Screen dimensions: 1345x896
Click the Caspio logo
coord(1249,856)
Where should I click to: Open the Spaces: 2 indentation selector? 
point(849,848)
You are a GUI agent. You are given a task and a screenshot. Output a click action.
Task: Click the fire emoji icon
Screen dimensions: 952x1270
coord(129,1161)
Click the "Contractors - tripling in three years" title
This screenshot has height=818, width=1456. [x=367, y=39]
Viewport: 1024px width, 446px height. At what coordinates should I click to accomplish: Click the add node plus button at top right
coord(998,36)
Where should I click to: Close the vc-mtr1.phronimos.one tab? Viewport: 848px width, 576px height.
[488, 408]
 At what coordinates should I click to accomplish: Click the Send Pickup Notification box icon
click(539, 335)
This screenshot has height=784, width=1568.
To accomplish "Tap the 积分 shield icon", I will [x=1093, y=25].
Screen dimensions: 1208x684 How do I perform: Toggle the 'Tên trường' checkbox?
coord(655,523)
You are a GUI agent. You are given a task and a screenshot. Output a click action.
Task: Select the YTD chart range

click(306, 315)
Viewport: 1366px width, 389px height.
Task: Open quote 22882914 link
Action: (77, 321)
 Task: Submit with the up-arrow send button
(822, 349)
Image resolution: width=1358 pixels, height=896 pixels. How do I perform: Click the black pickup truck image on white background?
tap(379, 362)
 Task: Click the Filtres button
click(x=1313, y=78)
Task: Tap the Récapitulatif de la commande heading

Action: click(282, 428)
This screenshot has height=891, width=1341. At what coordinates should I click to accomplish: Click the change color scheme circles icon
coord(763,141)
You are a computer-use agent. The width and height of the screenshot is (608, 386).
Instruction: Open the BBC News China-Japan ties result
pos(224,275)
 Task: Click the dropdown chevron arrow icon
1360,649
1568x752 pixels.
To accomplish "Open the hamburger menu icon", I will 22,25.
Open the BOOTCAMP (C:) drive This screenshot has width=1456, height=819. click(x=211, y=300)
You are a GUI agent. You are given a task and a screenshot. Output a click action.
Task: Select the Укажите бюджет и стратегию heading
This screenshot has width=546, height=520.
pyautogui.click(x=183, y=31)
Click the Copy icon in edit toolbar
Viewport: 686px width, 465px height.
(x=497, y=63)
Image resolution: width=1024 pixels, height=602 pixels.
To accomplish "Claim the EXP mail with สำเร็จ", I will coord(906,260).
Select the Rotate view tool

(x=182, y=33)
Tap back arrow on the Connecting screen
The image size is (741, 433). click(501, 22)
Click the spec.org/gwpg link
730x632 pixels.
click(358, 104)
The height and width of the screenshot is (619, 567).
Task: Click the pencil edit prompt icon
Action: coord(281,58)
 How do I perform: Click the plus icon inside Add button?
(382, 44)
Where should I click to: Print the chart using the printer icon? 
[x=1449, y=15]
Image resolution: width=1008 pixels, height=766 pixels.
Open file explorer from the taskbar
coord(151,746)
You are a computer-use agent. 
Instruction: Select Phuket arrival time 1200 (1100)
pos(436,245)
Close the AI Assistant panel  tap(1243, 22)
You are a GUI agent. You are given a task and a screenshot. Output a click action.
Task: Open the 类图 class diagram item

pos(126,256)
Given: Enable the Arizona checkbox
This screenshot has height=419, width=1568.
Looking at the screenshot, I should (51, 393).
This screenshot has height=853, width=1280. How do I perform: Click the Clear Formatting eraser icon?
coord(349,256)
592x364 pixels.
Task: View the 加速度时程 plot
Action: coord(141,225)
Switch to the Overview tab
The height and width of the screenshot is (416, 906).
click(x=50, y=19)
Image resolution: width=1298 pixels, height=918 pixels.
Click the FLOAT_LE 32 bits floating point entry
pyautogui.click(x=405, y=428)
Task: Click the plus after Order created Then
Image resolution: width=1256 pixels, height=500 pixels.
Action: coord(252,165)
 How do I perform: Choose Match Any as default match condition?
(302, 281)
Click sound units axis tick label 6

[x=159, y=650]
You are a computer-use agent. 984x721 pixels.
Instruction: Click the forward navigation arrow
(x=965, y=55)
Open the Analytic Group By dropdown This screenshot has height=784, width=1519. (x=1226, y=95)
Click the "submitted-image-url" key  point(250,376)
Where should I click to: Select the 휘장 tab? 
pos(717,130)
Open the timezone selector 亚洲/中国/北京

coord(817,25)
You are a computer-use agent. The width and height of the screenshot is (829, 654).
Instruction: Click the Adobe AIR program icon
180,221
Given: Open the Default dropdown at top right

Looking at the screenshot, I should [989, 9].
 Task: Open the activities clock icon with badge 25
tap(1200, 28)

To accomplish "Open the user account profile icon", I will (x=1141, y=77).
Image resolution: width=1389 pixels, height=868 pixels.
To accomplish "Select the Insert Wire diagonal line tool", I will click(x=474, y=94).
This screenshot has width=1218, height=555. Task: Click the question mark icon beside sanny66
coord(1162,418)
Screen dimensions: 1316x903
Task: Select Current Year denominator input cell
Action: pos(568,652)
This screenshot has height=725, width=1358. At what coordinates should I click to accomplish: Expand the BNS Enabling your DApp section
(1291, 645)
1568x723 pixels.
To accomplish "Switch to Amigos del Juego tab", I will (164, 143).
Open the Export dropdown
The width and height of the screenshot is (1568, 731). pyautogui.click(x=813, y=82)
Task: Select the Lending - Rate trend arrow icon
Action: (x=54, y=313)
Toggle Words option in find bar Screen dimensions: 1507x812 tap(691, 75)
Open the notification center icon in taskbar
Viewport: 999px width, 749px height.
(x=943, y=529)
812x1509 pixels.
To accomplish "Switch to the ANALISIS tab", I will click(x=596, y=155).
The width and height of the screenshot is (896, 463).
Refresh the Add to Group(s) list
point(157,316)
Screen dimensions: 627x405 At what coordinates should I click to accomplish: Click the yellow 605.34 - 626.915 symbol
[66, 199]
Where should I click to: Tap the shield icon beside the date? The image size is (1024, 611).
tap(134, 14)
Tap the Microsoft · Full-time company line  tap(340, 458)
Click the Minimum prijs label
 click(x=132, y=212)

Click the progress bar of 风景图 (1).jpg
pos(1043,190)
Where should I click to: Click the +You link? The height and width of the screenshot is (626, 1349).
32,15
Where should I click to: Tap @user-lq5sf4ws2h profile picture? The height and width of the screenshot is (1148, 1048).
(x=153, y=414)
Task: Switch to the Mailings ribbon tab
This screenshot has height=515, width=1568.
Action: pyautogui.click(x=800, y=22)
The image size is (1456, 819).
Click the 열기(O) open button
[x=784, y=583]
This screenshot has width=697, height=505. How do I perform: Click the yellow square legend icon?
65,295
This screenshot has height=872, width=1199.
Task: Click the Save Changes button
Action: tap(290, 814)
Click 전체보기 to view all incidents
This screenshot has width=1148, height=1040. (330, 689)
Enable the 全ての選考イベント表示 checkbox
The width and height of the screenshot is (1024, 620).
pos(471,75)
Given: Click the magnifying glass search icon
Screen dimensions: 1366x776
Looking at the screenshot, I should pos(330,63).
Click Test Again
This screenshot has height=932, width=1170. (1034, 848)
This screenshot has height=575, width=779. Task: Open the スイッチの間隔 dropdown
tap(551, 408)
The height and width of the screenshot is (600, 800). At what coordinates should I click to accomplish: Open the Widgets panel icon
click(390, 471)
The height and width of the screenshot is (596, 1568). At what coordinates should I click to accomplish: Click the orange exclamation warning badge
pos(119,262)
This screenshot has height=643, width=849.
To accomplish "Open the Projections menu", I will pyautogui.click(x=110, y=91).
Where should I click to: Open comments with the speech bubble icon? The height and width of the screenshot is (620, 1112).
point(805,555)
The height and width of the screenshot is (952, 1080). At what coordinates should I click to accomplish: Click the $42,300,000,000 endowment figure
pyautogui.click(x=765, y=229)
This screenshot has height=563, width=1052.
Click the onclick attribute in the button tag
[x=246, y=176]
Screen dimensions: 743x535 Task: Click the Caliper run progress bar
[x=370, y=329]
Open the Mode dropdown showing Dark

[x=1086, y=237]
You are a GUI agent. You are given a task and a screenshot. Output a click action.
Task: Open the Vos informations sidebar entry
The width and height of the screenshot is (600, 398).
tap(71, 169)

- - - - - - -

__INSTRUCTIONS FOR THE TASK__: Rewrite the entries from "Where should I click to: Open comments" through "[x=1086, y=237]", replacing "speech bubble icon" with "chat bubble icon" and leaving everything else unchanged.

__COMPLETE RESPONSE__:
Where should I click to: Open comments with the chat bubble icon? The height and width of the screenshot is (620, 1112).
point(805,555)
The height and width of the screenshot is (952, 1080). At what coordinates should I click to accomplish: Click the $42,300,000,000 endowment figure
pyautogui.click(x=765, y=229)
This screenshot has height=563, width=1052.
Click the onclick attribute in the button tag
[x=246, y=176]
Screen dimensions: 743x535 Task: Click the Caliper run progress bar
[x=370, y=329]
Open the Mode dropdown showing Dark

[x=1086, y=237]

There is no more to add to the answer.